Expert Consensus on the Application of Percutaneous Pedicle Screw Fixation for Thoracolumbar Fractures

Title: Expert Consensus on the Application of Percutaneous Pedicle Screw Fixation for Thoracolumbar Fractures
Edition: Original
Classification: Experts consensus
Field: Treatment
Countries and regions: China
Guidelines users: 1.Spine surgeons: Medical professionals who specialize in surgical procedures of the spine, utilizing the guidelines to directly inform and direct clinical surgeries. 2.Orthopedic surgeons: Physicians who manage fractures and skeletal issues, potentially involving the initial diagnosis and treatment of thoracolumbar fractures. 3.Rehabilitation physicians and physical therapists: Responsible for formulating and overseeing the postoperative rehabilitation plans and the recovery process for patients. 4.Anesthesiologists: Medical specialists who manage anesthesia and pain control during the surgical procedure. 5.Nurses and nursing staff: Engaged in preoperative education for patients, intraoperative care, and postoperative nursing care. 6.Medical students and residents: Utilize the guidelines as educational material to learn about the latest treatment techniques and protocols. 7.Researchers: Employ the guidelines as a foundational or referential source for the study of spinal fracture treatment technologies.

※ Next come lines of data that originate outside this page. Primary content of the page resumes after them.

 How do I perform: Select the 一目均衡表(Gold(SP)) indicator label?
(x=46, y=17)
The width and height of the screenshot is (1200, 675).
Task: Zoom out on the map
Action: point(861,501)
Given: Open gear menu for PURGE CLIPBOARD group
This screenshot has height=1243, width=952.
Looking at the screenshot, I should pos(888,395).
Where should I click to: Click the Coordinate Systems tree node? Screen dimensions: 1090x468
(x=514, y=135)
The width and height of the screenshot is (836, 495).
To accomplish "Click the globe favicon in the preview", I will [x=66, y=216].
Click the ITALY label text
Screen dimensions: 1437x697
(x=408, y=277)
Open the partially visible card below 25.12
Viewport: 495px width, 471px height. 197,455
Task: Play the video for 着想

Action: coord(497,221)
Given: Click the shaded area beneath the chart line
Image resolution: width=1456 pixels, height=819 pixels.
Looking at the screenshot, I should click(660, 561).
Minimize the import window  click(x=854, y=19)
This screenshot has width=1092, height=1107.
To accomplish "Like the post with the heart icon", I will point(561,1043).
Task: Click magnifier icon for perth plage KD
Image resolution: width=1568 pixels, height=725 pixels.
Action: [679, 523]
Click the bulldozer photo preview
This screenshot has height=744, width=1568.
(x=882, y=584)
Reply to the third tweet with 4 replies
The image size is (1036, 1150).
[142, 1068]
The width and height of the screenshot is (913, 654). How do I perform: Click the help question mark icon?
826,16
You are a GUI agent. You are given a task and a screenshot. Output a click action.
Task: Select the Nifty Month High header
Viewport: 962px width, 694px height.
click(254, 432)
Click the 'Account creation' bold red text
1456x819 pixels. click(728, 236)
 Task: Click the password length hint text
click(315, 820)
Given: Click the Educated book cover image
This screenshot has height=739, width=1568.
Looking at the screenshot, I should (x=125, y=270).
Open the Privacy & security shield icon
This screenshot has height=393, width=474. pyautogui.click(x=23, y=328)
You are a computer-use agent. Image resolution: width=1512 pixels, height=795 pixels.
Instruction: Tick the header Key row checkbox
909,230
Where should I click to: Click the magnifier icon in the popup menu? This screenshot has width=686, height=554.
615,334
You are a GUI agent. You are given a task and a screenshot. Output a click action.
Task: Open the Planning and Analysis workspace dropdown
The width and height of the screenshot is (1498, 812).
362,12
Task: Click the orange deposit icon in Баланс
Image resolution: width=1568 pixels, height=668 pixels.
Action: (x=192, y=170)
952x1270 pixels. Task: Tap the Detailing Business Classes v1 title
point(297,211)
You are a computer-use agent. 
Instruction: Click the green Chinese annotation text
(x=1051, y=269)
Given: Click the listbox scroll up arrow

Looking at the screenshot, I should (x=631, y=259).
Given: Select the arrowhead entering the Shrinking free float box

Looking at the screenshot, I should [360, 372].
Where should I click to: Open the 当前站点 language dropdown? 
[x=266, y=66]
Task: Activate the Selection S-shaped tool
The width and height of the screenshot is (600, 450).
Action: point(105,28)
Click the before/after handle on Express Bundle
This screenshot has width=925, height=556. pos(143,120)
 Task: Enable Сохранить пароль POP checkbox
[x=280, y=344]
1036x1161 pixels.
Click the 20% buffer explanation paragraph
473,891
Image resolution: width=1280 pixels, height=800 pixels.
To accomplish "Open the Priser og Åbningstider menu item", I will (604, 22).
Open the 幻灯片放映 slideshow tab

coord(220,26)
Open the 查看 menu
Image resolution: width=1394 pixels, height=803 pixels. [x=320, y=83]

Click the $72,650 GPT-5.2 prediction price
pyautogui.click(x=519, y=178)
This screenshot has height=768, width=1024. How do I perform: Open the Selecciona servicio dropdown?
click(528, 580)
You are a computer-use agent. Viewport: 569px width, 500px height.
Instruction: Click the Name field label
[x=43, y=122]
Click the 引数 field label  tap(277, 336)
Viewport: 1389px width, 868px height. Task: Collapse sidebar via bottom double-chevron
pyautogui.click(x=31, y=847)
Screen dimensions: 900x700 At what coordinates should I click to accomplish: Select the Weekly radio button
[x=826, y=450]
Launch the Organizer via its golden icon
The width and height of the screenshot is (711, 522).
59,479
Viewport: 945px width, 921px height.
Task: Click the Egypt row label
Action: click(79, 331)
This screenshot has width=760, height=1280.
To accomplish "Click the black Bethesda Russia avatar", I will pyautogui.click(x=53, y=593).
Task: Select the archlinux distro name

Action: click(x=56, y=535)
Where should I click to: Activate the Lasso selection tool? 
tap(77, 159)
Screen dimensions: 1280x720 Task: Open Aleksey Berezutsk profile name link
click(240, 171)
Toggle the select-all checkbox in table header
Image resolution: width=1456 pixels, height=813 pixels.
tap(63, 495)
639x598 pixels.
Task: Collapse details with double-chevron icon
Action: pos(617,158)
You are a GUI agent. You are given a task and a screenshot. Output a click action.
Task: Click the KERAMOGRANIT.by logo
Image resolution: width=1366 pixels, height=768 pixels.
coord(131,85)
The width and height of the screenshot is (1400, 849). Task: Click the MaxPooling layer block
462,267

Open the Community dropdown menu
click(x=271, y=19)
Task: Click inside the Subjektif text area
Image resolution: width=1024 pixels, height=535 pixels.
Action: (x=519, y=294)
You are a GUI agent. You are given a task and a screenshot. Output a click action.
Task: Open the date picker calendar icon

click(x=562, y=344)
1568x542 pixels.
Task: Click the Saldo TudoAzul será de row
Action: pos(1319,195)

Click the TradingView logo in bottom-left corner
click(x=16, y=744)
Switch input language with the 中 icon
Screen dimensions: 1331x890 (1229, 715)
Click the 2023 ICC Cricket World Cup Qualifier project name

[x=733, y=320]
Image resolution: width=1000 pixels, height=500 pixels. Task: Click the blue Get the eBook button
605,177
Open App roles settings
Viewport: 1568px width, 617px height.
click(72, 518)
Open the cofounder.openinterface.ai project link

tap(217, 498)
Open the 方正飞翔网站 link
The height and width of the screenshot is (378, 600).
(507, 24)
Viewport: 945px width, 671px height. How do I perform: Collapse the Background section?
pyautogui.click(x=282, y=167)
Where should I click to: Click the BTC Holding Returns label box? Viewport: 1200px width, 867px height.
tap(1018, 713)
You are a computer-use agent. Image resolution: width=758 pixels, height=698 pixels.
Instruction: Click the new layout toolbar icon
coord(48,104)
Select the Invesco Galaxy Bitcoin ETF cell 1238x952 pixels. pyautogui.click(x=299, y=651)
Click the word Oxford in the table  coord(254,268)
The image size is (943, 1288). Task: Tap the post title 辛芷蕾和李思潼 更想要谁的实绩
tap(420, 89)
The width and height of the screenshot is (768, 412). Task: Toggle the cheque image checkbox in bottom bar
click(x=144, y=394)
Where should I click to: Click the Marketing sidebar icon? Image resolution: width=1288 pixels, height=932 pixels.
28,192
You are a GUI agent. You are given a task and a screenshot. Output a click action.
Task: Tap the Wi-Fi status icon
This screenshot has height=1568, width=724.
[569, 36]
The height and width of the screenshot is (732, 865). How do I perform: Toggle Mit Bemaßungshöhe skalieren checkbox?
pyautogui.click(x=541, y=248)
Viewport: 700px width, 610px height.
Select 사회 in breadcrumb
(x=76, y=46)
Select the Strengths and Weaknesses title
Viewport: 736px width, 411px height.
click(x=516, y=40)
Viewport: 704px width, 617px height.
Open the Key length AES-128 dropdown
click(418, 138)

Evidence classification method: The GRADE (Grading of Recommendations, Assessment, Development, and Evaluation) system is a widely recognized framework for evaluating the quality of evidence and for developing recommendations within clinical practice guidelines. This system classifies evidence into hierarchical levels predicated on the rigor of the underlying research and the uniformity of the findings. The stratification is as follows: High-Quality Evidence (Level 1): This designation is reserved for evidence obtained from randomized controlled trials (RCTs) that exhibit methodological excellence, minimizing the potential for bias and providing a robust basis for inference. Moderate-Quality Evidence (Level 2): This level encompasses evidence generated from well-executed cohort studies or non-randomized controlled trials that, while susceptible to certain biases, yield results that are considered credible and valuable for decision-making. Low-Quality Evidence (Level 3): Evidence in this category is sourced from case series, case reports, and expert opinion, which, despite their limitations, can offer valuable insights, particularly in areas where higher levels of evidence are scarce or unavailable.
Development unit: the Second Affiliated Hospital of Army Medical University
Registration time: 2024-04-25
Registration number: PREPARE-2024CN585
Purpose of the guideline: 1.Establish Guidelines: Provide clinical doctors with a set of guidelines for the use of percutaneous pedicle screw fixation technology in the treatment of thoracolumbar fractures. 2.Guide Clinical Decision-Making: Assist doctors in making evidence-based clinical decisions, including when and how to apply this technology. 3.Improve Patient Care: Aims to improve patient treatment outcomes and the rehabilitation process by providing best practice recommendations. 4.Promote Technological Development: Encourage further research and technological innovation in this field to enhance the safety and effectiveness of the surgery. 5.Education and Training: Provide medical professionals with training and educational materials related to percutaneous pedicle screw fixation technology. 6.Reduce Variability: Decrease the variability in the application of this technology among different medical institutions and physicians. 7.Facilitate Multidisciplinary Collaboration: Encourage collaboration among medical professionals from various specialties (such as spinal surgeons, radiologists, rehabilitation physicians, etc.). 8.Update Knowledge: Reflect the latest research findings to ensure that medical professionals can access and apply the most up-to-date medical knowledge. 9.Enhance Transparency: Ensure that the decision-making process and the formulation of recommendations are transparent, facilitating understanding and acceptance by all stakeholders. 10.Promote Patient Safety: Reduce surgical risks and enhance patient safety by establishing clear safety measures and complication management strategies.